*WHAT IS BEING ASKED*
Which lines below include "agent"? Copy them all.

*DATA TO EXAMINE*
# # # # # # #
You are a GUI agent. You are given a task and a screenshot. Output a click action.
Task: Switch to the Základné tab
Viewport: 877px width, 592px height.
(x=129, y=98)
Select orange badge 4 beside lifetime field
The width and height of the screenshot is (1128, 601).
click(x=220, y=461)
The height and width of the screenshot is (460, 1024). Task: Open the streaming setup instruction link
# # # # # # #
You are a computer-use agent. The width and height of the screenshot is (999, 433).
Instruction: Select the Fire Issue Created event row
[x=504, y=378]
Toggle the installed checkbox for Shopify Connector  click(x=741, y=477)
# # # # # # #
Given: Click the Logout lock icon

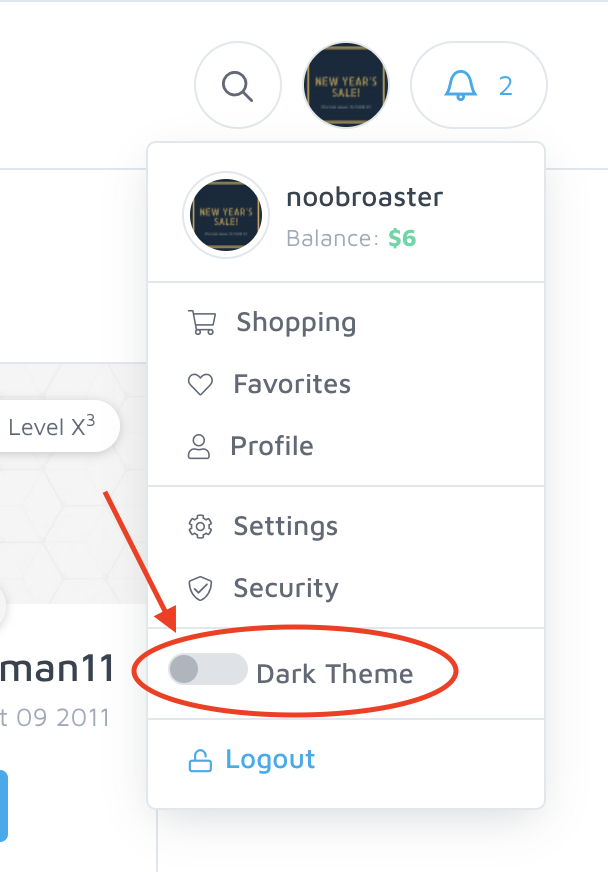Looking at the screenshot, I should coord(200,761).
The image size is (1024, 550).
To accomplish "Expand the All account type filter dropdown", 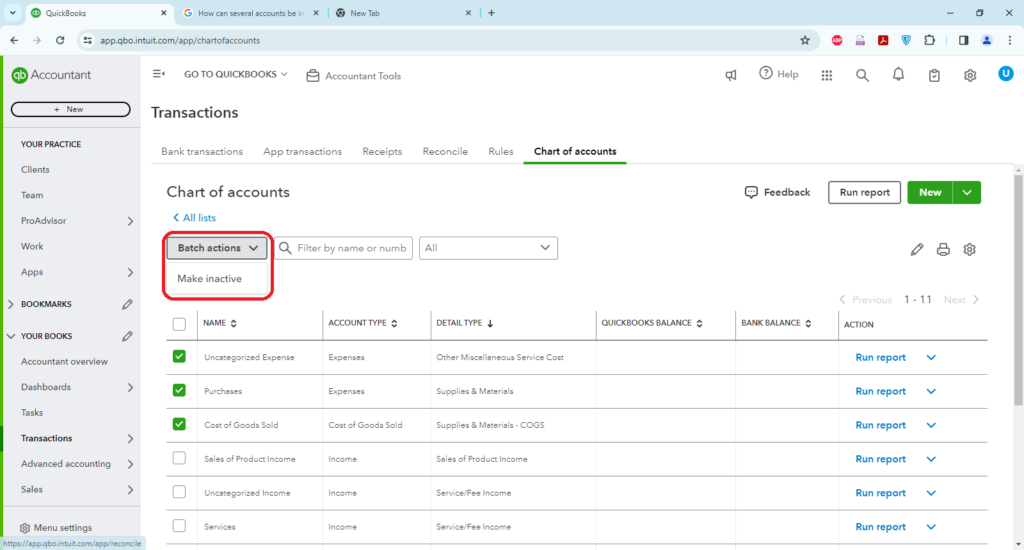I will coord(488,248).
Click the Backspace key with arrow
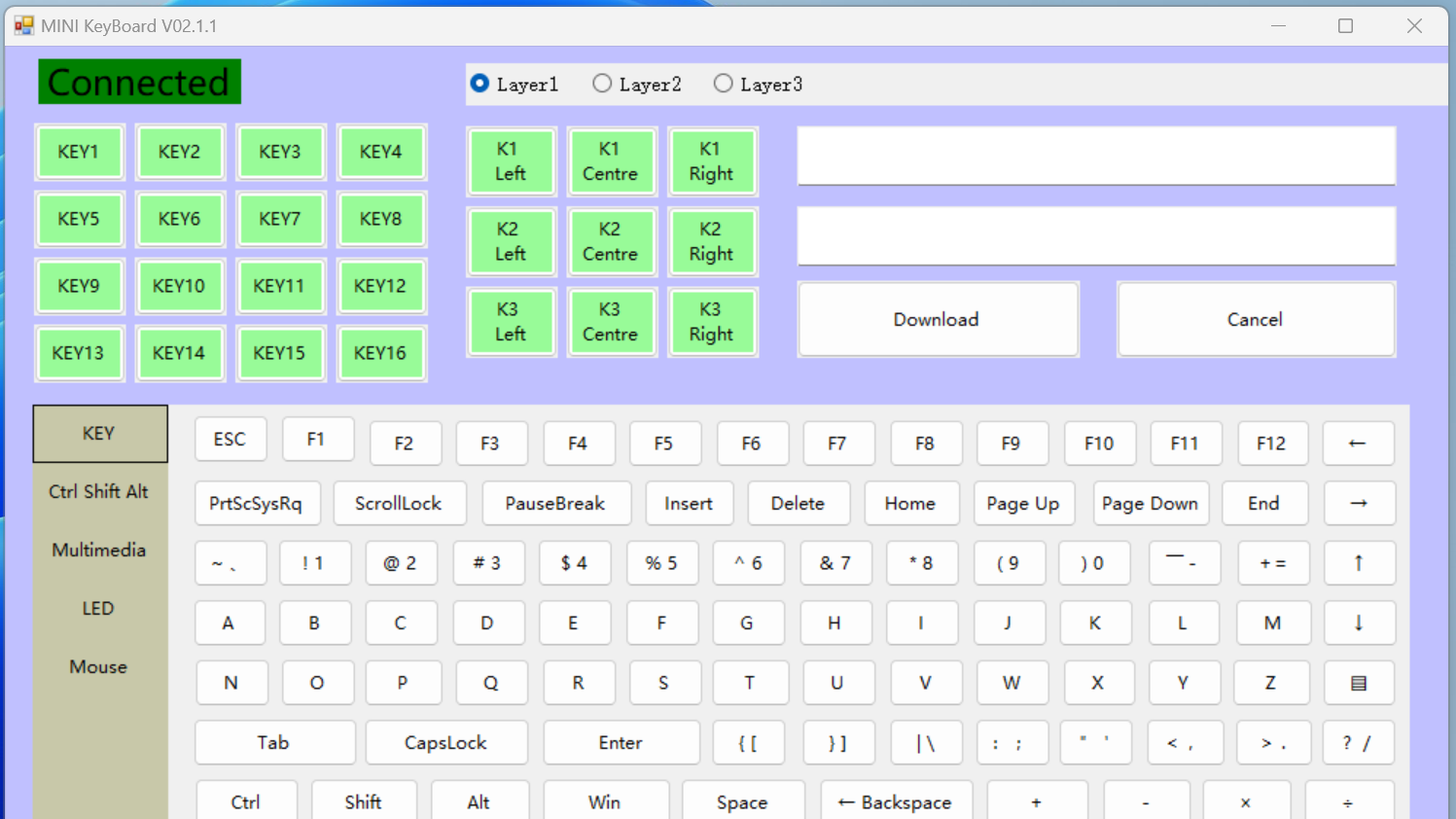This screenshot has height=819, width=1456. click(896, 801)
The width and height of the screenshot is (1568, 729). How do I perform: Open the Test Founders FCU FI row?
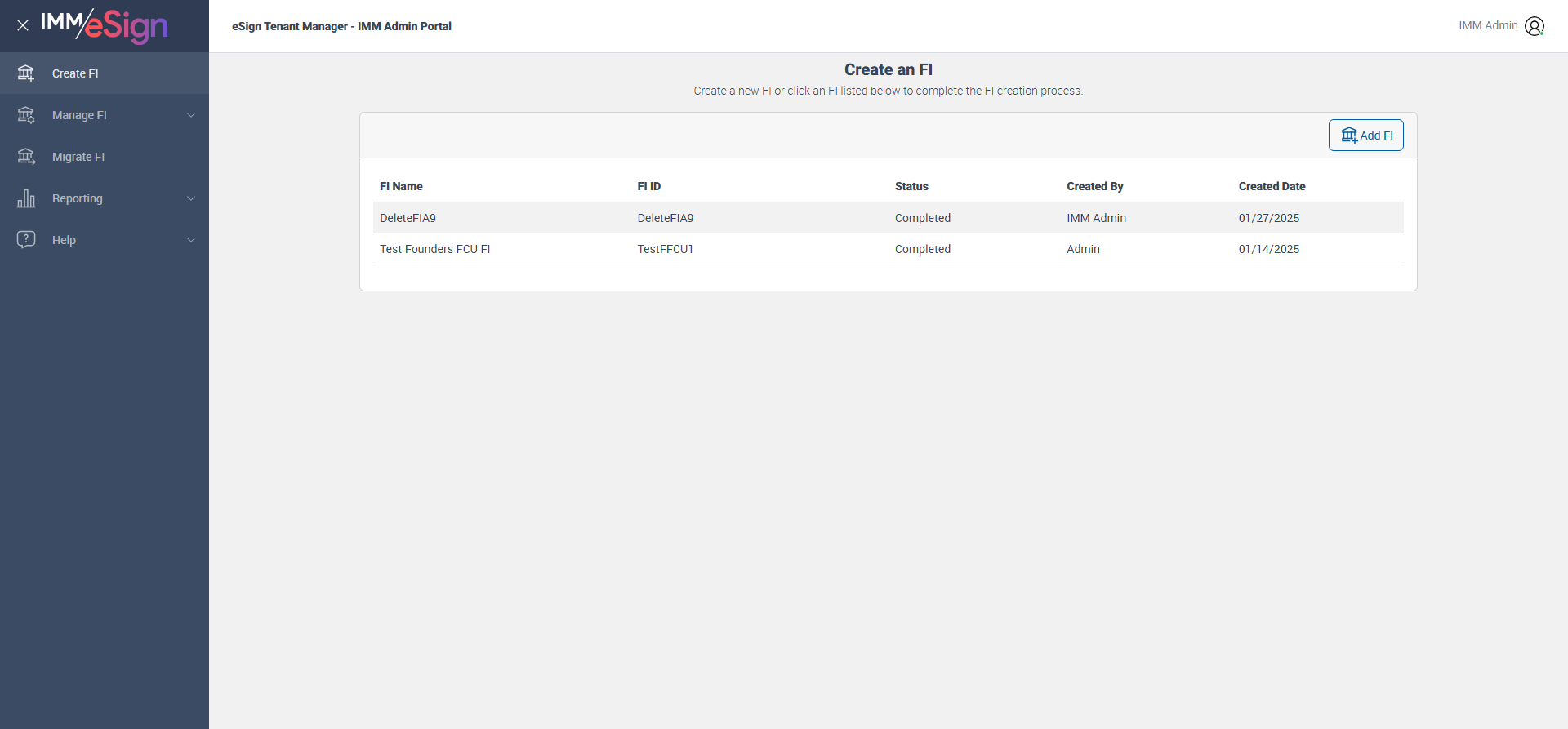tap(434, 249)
# # # # # # #
*RESPONSE TO THE TASK*
You are a GUI agent. You are given a task and a screenshot. Output a click action.
You are a computer-use agent. The width and height of the screenshot is (999, 433).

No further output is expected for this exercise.